=== PASSAGE ===

PHYSICAL DATABASE CHECKLIST
CONSIDERATIONS FOR DSS/GIS ENVIRONMENT
Prepared by P. Stankus
Last Update 2/24/2003
REDO LOGGING:
- In a
batch-load only system there is a large amount of Oracle functionality
available to avoid writing redo (direct writes, unrecoverable or nologging
options). – Use these options.
ARCHIVELOG MODE:
- Archivelog
mode for all OLTP productional systems.
Archivelog mode not necessary for batch-only loaded systems as a
backup can be scheduled off-hours immediately after the batch load which
should also be off-hours.
DATABASE CREATION ISSUES THAT CANNOT BE CHANGED AFTER
CREATION W/O GREAT DIFFICULTY:
- Oracle
recommends that the database block size (db_block_size) should be equal to
or a multiple of the operating system block size. DSS systems usually start at 16K.
SIZING DATABASE OBJECTS:
- Set
inittrans to simultaneous transactions on a block. Multiple freelists avoid contention
when doing simultaneous INSERTS to a table. Given a batch-only loaded system this paramater will not be
a big issue.
UNIX DATA LOADING
TIPS:
- Pay
attention to how you organize files so that you maximize modular coding and
efficiency.
- Use
scripts to dynamically generate DDL, SQL*Loader control files, analyze
scripts and all other scripts relating to DSS systems. If you use scripts to dynamically
generate these other scripts you will be able to use them for many
different databases and have to debug a limited number of times.
- Setup
an environmental script for automated crontab processes and call this
script from all other scripts that run SQL commands as necessary and
appropriate.
- Setup common
and modular code for error-handling and job scheduling and other common
aspects of DSS systems.

=== MATERIAL ===

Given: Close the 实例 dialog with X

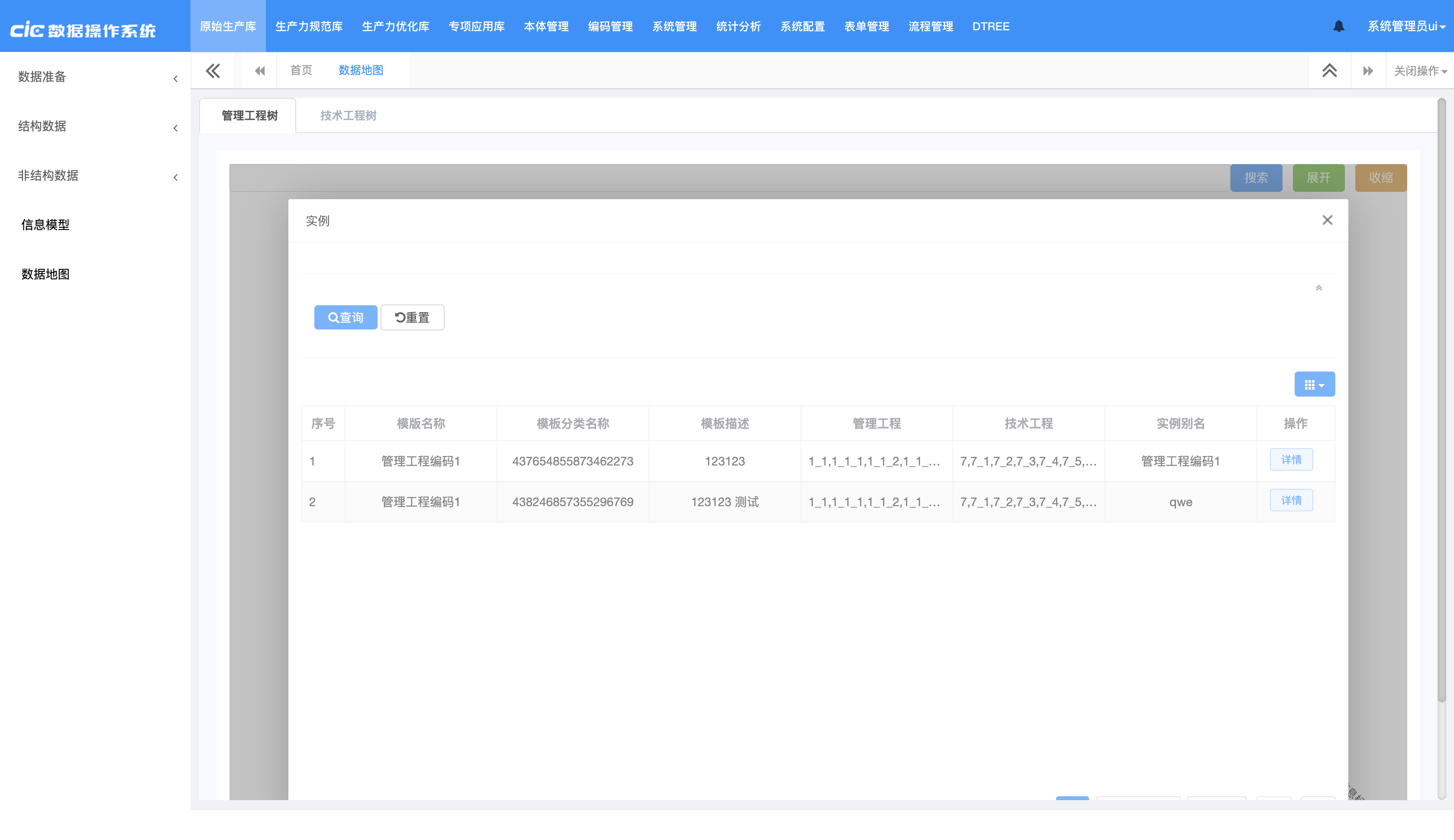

===

Print the database checklist from "UNIX DATA LOADING" to "number of times.", word for word. The listing has no connection to the database checklist.

● **WRITTEN RESPONSE**:
UNIX DATA LOADING
TIPS:
- Pay
attention to how you organize files so that you maximize modular coding and
efficiency.
- Use
scripts to dynamically generate DDL, SQL*Loader control files, analyze
scripts and all other scripts relating to DSS systems. If you use scripts to dynamically
generate these other scripts you will be able to use them for many
different databases and have to debug a limited number of times.